Overview
What is AWS Bedrock Logs MCP?
A command-line interface and API for analyzing AWS Bedrock usage and logs through Anthropic's MCP (Model Control Protocol). It exposes AWS CloudWatch Logs API functionality to Claude, allowing you to query and analyze Bedrock usage data in natural language.
How to use AWS Bedrock Logs MCP?
Install via uv, configure AWS credentials, then start the server with python cloudwatch_mcp_server.py. For Claude Desktop, add the server configuration to your mcpServers JSON block with the uv command. Four tools are exposed: get_bedrock_logs_df, get_model_usage_stats, get_user_usage_stats, and get_daily_usage_stats.

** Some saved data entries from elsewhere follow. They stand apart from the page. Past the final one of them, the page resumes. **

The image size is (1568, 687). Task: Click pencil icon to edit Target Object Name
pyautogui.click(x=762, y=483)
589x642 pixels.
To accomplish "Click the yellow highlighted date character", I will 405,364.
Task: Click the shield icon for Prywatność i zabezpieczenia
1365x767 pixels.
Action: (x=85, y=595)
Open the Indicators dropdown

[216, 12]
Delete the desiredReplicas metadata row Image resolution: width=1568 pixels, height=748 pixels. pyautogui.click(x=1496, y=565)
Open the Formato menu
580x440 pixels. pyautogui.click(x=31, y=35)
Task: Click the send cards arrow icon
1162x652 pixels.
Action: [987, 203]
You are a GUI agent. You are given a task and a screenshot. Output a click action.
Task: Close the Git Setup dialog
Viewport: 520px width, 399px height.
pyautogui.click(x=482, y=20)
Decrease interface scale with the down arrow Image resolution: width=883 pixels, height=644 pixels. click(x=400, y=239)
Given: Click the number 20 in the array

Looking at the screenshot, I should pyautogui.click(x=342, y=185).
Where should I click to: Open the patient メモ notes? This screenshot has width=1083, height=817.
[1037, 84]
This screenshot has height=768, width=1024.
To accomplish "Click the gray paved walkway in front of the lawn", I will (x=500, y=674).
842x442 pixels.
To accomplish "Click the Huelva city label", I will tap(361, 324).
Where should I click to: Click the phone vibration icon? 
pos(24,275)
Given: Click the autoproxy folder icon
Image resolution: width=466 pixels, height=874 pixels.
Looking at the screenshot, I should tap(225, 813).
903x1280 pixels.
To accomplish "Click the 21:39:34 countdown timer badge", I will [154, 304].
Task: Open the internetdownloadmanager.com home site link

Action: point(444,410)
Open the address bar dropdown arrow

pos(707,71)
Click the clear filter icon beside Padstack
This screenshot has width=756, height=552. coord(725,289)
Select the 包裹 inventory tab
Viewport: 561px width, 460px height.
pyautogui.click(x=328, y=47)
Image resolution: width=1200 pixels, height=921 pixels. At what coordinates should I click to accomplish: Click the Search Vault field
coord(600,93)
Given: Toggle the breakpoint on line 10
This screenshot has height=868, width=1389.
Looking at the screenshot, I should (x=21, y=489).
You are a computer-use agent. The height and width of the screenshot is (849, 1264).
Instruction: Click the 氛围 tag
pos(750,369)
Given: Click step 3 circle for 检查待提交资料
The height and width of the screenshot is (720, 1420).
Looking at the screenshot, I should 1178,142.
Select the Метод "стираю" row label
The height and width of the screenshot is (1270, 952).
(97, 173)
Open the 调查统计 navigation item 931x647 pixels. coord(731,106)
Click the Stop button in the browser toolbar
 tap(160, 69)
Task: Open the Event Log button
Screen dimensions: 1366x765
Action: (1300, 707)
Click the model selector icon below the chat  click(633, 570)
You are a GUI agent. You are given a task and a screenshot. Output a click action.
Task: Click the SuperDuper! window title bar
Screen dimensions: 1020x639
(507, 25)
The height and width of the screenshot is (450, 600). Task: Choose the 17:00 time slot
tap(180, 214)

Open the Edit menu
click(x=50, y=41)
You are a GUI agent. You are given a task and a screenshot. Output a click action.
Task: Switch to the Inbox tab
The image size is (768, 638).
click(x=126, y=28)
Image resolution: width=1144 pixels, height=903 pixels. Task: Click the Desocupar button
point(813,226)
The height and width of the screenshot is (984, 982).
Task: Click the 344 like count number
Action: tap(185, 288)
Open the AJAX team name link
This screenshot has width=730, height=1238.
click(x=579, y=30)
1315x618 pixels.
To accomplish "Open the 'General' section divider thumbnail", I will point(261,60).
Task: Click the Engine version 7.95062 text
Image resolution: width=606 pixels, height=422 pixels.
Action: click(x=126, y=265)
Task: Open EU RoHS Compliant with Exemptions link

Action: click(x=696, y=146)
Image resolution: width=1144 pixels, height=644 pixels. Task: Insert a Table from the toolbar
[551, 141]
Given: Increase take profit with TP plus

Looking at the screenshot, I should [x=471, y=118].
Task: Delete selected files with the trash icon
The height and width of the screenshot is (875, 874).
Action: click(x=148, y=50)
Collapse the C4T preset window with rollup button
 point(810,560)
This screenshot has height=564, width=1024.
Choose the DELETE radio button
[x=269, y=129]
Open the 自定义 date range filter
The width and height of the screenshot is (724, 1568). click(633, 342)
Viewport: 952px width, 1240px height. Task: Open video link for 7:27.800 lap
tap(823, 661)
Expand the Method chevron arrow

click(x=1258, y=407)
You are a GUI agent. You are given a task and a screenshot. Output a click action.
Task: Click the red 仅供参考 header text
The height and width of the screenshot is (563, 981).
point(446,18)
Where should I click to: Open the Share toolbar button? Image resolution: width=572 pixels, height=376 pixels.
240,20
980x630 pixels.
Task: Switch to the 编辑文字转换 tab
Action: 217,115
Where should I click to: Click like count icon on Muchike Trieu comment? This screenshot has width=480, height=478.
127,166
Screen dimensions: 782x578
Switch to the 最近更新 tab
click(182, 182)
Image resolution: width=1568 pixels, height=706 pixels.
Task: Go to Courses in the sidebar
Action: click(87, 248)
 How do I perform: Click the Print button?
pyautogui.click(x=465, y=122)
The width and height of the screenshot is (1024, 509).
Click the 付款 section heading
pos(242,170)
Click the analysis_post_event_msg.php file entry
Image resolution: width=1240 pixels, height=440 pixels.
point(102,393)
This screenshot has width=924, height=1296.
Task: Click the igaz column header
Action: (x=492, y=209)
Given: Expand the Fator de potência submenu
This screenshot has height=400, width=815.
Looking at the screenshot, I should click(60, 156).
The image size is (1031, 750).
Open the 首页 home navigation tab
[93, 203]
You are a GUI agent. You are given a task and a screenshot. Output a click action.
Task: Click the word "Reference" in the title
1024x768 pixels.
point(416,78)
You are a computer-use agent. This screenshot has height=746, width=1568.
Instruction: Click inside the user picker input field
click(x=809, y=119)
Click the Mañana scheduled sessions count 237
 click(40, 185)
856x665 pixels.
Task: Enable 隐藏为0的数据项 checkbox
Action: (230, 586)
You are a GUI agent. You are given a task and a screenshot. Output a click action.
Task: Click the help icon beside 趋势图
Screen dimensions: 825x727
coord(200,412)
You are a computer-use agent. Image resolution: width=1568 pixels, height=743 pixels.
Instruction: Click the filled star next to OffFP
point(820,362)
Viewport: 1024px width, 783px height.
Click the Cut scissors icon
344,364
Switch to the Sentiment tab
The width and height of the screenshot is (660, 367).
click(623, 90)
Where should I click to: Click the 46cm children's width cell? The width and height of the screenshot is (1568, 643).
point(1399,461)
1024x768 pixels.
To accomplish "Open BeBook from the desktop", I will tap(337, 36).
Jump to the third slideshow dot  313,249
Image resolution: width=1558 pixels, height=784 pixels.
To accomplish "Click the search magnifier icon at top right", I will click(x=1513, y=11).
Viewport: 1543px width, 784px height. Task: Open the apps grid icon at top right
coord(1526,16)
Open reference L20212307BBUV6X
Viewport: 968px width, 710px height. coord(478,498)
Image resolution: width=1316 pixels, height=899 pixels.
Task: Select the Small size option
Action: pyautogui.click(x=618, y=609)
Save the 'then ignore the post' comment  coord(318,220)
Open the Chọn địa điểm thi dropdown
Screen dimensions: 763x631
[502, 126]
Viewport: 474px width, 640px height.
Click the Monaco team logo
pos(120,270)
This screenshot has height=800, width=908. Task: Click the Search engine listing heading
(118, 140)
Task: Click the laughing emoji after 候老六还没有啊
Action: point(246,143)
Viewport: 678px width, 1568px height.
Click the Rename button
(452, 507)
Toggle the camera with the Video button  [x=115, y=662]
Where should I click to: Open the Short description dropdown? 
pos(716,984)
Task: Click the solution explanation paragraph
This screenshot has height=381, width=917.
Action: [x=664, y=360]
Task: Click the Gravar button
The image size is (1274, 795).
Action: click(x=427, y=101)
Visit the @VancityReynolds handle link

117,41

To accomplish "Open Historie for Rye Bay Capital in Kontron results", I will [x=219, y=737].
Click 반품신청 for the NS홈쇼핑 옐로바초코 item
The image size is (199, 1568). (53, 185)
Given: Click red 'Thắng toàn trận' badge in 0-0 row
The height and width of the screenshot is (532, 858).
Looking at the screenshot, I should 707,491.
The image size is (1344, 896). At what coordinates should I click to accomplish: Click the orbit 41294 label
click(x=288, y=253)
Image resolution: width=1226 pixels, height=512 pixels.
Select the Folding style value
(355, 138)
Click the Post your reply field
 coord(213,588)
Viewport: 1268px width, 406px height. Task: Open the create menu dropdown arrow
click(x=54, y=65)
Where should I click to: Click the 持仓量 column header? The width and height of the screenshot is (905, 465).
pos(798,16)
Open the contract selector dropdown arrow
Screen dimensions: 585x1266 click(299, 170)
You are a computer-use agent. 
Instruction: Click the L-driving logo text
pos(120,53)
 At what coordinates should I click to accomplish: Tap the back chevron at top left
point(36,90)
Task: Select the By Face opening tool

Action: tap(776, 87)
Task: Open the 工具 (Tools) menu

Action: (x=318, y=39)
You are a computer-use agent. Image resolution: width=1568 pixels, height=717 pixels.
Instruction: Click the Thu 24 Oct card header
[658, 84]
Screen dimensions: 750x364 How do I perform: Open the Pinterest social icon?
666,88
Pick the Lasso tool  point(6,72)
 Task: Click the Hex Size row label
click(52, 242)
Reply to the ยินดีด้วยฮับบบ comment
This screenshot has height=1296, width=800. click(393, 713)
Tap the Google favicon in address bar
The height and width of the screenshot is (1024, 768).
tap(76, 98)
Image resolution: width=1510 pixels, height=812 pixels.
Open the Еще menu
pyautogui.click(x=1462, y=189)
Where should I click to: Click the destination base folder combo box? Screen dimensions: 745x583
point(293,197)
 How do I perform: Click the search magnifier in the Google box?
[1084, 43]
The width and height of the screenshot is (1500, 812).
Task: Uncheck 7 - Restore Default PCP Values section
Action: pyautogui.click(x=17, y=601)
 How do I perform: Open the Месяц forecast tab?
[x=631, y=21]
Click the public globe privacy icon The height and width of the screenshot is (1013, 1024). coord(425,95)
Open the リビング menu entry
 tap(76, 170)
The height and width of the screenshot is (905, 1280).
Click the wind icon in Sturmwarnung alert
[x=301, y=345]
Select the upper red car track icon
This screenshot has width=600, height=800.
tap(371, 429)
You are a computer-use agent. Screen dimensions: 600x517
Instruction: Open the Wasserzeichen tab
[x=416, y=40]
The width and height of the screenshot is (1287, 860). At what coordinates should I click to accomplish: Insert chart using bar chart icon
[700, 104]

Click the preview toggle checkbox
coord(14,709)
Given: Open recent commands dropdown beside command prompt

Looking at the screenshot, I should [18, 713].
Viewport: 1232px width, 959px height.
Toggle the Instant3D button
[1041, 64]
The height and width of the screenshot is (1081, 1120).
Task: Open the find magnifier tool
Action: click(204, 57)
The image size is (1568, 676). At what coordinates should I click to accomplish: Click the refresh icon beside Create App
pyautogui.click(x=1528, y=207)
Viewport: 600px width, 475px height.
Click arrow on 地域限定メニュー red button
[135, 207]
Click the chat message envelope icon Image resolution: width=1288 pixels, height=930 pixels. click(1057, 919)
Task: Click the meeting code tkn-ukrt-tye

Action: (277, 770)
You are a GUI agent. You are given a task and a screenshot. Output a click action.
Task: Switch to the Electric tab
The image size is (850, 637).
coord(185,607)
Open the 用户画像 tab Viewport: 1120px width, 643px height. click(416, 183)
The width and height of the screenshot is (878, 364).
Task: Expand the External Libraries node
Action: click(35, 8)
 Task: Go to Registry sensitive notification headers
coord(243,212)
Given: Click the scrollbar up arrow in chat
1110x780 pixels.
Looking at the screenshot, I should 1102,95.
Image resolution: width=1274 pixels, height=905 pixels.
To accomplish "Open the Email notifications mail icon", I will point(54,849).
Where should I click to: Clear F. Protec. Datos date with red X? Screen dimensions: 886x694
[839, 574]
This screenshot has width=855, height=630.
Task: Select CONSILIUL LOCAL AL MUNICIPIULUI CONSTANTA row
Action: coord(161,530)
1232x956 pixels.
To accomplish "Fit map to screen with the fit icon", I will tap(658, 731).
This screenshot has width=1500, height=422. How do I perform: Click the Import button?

Key features of AWS Bedrock Logs MCP
- Model usage analysis with detailed statistics and token consumption
- User-based analytics for usage patterns and cost breakdowns
- Daily usage reports and trends tracking
- Token consumption metrics (input, completion, total)
- Interactive natural language interface via Claude
Use cases of AWS Bedrock Logs MCP
- Query last 7 days of Bedrock usage stats in natural language
- Identify average token consumption by model
- Discover top users of Bedrock by total tokens
- Obtain daily breakdown of model invocations
FAQ from AWS Bedrock Logs MCP
What does AWS Bedrock Logs MCP require to run?
Python 3.13+, AWS credentials with CloudWatch Logs access, and Anthropic API access for Claude integration.
How does AWS Bedrock Logs MCP communicate with clients?
By default, the server uses stdio transport for communication with MCP clients.
What kind of data does AWS Bedrock Logs MCP access?
It retrieves raw Bedrock invocation logs and aggregated statistics from AWS CloudWatch Logs via the CloudWatch Logs API. No Bedrock data is stored locally—it is queried on demand.
What are the key dependencies?
boto3, mcp[cli] (Anthropic’s Model Control Protocol library), pandas, and pydantic.
Is there a Dockerfile for containerized deployment?
Yes, a Dockerfile is included in the repository for container deployments.